Dell means business–and not business as usual

bg_sqpost_dell.jpgAd Age: A new A&E reality series is bringing the makeover to the boardroom. On “We Mean Business,” a technology expert, an interior designer and “Apprentice” winner Bill Rancic try to give flagging companies a new lease on life. Computer manufacturer Dell has signed on for an eight-episode integration that includes product placement and branded content on A&E’s web site as well as a Dell microsite.

Branding today’s business no longer means static anything – whether you’re talking about a web site, employee or tightly sealed corporate lips. It’s just not the new reality. And no one knows that better then Dell.

It was three summers ago that Dell was put in “Dell Hell” by Jeff Jarvis, a blogger who seemingly singlehandedly forced the computer genius to “get out of the fire” and face the media storm. Jarvis had charged that Dell’s customer satisfaction ratings were in the tank; products were deemed lemons, and life for all Dellers was a “living hell.” All of which, by the way, only helped Steve Jobs and Apple Computers gain more traction and users with its genius switcher campaign –“Hello I’m a Mac. I’m a PC.”

What happened next is a storybook ending as well as a well-touted marketing case study for both Dell and the blogger. Michael Dell gets reinstated and launches IdeaStorm in early 2007, a social site designed for online conversations and collaboration with its users. It then wins over the once-Dell-anatgonist-but-now-avid-protagonist, Jeff Jarvis, who eventually wrote an article for BusinessWeek that documented Dell’s graceful ride out of hell titled “Dell learns to listen.”

So does it come as any surprise that Dell’s next step is to embrace new media strategies? Dell’s taken the monumental step of sinking a few mega-marketing bucks into a well-suited reality show, “We Mean Business,” which celebrates Dell’s roots by celebrating the art of entrepreneurism and survival.

Do we need another reality show? Maybe not. But prior success of the “Apprentice,” “Queer Eye” and “Flip This House” indicates a solid thumbs up and a cross-platform of new audience possibilities. (And dare I say that “We Mean Business” is a show that is sure to have more real notes than the Olympic singing of Lin Miaoke.
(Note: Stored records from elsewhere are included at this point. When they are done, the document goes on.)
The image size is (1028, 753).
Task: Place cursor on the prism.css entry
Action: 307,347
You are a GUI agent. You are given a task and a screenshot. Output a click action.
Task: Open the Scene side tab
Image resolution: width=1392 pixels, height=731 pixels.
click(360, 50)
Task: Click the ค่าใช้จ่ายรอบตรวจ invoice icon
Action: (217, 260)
I mean really, if Pierce Brosnan can go fearlessly public — so should China.)

But what is revolutionary about this reality show’s marketing is that both AETN and Dell’s microsites will supposedly allow real-time purchasing of featured on-air products, and the ability to track the impact that Dell’s products are actually having on the contestants success. Everyone loves measurement!

So yes, Dell is learning, listening––and delivering to the trends of what the market and customers expect. Cause they mean business, and so should you!